-- Aim of the exercise --
Rewrite the rows from the line containing "The width and" through the line containing "the Report Status", both included, as a JSON list of strings with one string per line and blank lines left out. Omit the pictures from your answer.

-- Data supplied --
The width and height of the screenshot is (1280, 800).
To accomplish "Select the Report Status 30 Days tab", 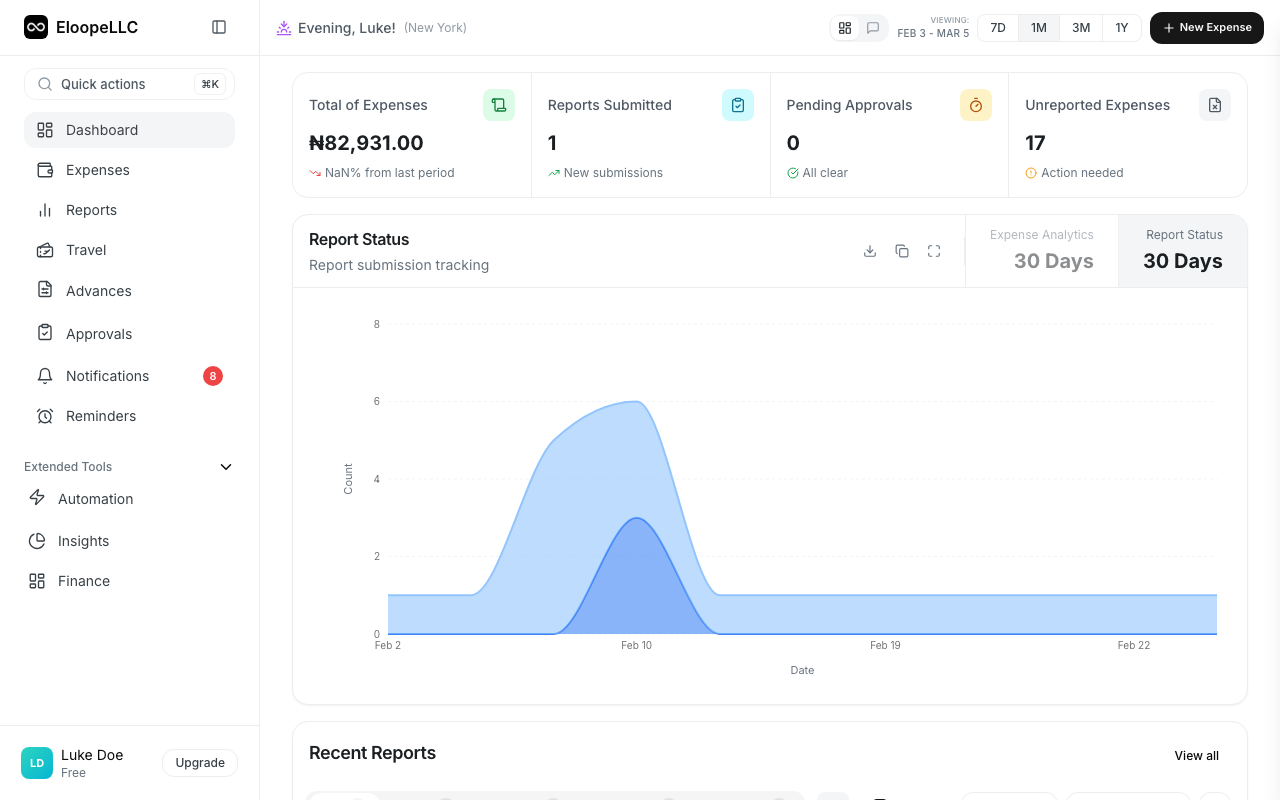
==
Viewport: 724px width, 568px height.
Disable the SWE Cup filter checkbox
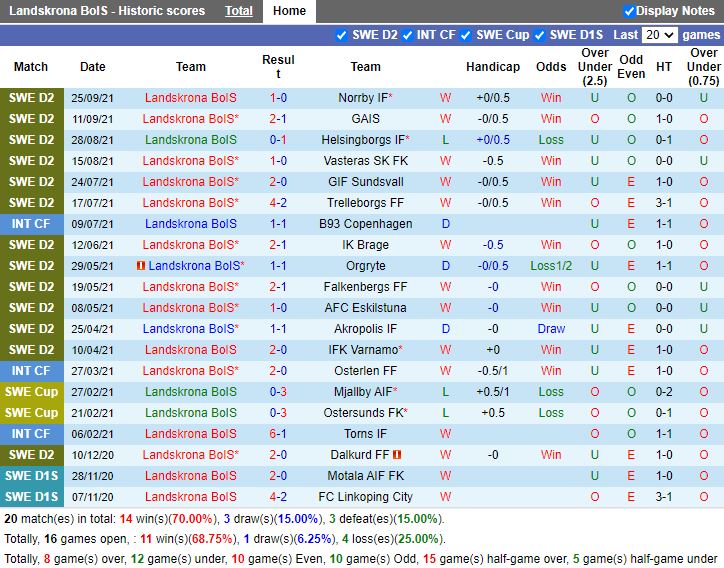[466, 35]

-- Exercise output --
[
  "The width and height of the screenshot is (1280, 800).",
  "To accomplish \"Select the Report Status 30 Days tab\", "
]